ART CITIES:N.York-Rita McBride

Rita McBride, Particulates (schematic), 2017, Dia Art Foundation ArchiveRita McBride works with the language of sculpture, employing the vocabularies of architecture and design. Her cross-disciplinary practice also encompasses collaborative publications, editions, performances and large-scale works in public space. She is fondly critical of modernist architecture and the utopian project of modernism.

By Efi Michalarou
Photo: Dia Art Foundation Archive

This new commission by Rita McBride, titled “Particulates” (2017), is inspired by time travel, the principles of light and space, and quantum physics. The materials of McBride’s work include water molecules, surfactant compounds, and the beams of high-intensity lasers. Her use of light as a sculptural medium marks a departure for the artist who has explored the tension between architectural and sculptural form in her extensive oeuvre since the mid-1980s. “Particulates” exchanges gravity, a core element in sculpture, for the potential of infinitely traversable space.

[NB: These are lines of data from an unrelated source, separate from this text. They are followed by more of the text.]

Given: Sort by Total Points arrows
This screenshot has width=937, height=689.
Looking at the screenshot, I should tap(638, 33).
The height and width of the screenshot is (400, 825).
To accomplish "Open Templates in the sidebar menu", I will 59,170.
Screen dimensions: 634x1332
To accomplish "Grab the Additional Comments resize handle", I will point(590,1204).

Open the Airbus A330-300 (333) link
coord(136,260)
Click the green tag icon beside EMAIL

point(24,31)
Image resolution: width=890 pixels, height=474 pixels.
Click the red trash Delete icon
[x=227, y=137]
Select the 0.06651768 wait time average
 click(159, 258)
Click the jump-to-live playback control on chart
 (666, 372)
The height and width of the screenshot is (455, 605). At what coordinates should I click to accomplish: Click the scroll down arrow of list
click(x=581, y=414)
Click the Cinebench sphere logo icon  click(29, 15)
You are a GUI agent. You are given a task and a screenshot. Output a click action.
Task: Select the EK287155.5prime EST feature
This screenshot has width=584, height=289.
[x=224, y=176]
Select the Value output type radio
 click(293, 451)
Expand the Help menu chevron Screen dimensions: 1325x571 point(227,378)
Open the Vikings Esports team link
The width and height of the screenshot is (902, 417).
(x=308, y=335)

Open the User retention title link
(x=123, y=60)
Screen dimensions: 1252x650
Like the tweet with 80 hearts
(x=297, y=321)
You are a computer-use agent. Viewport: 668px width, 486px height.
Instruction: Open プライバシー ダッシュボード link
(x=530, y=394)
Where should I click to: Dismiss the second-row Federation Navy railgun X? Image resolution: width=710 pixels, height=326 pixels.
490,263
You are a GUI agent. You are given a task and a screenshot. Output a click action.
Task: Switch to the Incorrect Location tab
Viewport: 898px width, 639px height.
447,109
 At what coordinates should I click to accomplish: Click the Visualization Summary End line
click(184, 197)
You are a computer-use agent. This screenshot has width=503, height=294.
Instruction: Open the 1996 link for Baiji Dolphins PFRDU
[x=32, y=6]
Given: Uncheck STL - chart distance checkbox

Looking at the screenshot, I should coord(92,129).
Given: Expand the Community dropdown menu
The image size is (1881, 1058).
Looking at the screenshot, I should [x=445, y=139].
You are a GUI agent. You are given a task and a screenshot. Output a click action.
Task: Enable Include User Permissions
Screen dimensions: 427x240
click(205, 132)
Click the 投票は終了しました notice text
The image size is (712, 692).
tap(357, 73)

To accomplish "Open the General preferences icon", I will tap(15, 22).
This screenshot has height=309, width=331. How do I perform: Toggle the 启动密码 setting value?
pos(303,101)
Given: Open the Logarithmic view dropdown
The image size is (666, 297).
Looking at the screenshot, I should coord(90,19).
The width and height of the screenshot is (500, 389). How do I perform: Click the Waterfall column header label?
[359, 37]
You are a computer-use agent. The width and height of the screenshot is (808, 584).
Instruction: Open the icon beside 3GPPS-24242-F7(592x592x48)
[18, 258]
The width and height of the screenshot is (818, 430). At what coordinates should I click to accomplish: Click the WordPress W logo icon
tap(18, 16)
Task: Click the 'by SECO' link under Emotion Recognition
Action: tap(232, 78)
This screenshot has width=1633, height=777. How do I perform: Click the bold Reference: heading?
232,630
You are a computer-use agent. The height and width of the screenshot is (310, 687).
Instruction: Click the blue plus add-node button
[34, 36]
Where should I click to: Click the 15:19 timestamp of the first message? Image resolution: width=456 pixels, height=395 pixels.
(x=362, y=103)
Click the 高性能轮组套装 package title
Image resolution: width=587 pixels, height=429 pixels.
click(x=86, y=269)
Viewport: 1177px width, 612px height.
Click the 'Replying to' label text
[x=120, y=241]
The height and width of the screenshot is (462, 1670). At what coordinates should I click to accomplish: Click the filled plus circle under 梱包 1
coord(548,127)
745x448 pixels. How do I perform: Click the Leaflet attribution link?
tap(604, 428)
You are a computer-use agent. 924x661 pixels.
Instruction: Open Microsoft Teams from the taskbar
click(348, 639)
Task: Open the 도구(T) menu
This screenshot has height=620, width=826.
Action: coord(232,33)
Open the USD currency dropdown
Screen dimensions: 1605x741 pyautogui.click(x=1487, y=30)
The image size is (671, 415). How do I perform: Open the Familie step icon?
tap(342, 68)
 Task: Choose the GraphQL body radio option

It unfolds a wrinkle in time. Educated in the United States but based in Germany, Rita McBride is a professor at Kunstakademie Düsseldorf. Her work explores the production of public space and the reception of culture through sculptures that recreate familiar elements from our immediate environment. McBride sometimes dramatizes objects related to architecture and design, often through the use of unusual materials and unexpected dimensions. As such, she examines acquired notions of form, function, and material in relation to a vocabulary that challenges the myths of progress induced by modern ideology. In her pieces, industrialization, mass production processes, and the laws of efficiency are brought up against the role of handmade artifacts and the sphere of the dysfunctional. McBride thus pushes the boundaries and the qualities of the white cube, a spatial modality that is often considered indispensable for the neutrality required to exhibit artworks. Once they have been inserted into these apparently passive environments, McBride’s works question the allocation of functions that define and differentiate the museum, domestic space and the urban sphere.